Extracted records
# # # # # # #

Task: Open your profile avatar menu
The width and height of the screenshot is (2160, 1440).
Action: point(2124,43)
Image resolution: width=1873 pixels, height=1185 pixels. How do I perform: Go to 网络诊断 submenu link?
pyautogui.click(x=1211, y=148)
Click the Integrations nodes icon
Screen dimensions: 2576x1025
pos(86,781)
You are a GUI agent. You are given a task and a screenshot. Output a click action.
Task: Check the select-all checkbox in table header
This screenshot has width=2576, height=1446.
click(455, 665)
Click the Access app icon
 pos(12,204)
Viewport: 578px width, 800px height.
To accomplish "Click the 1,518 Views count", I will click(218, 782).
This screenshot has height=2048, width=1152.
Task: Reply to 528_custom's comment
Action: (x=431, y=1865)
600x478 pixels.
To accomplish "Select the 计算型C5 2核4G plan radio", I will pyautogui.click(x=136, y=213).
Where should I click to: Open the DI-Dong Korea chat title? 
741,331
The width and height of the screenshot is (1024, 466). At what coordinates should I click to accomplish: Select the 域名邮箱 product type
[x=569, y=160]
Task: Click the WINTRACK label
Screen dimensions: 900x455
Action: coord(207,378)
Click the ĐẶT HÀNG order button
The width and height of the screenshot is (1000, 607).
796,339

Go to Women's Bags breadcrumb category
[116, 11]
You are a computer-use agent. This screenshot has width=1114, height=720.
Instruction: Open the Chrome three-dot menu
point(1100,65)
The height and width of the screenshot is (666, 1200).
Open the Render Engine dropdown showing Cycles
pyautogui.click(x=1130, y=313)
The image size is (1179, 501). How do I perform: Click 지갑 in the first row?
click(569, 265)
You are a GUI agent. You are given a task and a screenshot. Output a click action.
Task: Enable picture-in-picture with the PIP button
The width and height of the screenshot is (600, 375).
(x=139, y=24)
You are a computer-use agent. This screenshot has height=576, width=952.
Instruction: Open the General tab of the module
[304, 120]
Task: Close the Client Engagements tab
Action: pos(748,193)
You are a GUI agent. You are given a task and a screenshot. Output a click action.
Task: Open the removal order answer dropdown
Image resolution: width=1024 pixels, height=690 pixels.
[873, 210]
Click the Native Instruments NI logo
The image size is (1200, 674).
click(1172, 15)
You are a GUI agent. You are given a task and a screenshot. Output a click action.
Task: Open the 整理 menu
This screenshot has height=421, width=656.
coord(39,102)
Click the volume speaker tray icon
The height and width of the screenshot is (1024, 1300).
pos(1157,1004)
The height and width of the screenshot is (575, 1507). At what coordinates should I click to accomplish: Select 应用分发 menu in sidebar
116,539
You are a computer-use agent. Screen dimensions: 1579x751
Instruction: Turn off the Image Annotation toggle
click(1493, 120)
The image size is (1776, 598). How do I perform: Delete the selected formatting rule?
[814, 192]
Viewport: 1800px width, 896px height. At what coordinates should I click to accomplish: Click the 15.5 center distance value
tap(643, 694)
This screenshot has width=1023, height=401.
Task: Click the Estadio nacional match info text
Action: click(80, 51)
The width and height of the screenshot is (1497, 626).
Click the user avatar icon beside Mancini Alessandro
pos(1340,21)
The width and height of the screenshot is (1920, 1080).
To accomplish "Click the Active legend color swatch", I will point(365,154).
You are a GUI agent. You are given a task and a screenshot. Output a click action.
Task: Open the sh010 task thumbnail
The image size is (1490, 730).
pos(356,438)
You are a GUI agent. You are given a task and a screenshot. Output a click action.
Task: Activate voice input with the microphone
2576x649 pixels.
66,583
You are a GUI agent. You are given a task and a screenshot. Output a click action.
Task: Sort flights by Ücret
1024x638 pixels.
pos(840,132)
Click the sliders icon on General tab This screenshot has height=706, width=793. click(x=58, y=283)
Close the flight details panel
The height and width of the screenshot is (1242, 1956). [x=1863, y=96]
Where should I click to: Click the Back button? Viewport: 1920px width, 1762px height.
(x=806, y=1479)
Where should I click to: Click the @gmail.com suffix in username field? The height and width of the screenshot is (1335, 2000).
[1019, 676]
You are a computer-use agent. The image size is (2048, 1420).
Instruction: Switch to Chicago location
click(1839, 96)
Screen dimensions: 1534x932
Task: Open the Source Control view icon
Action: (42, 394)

# # # # # # #

## [What you should do]
Please repeat the lines from the start of the records through the line containing "Action: point(2124,43)", inclusive, and replace "avatar menu" with "account menu". Leave everything else unchanged.

## [Task output]
Task: Open your profile account menu
The width and height of the screenshot is (2160, 1440).
Action: point(2124,43)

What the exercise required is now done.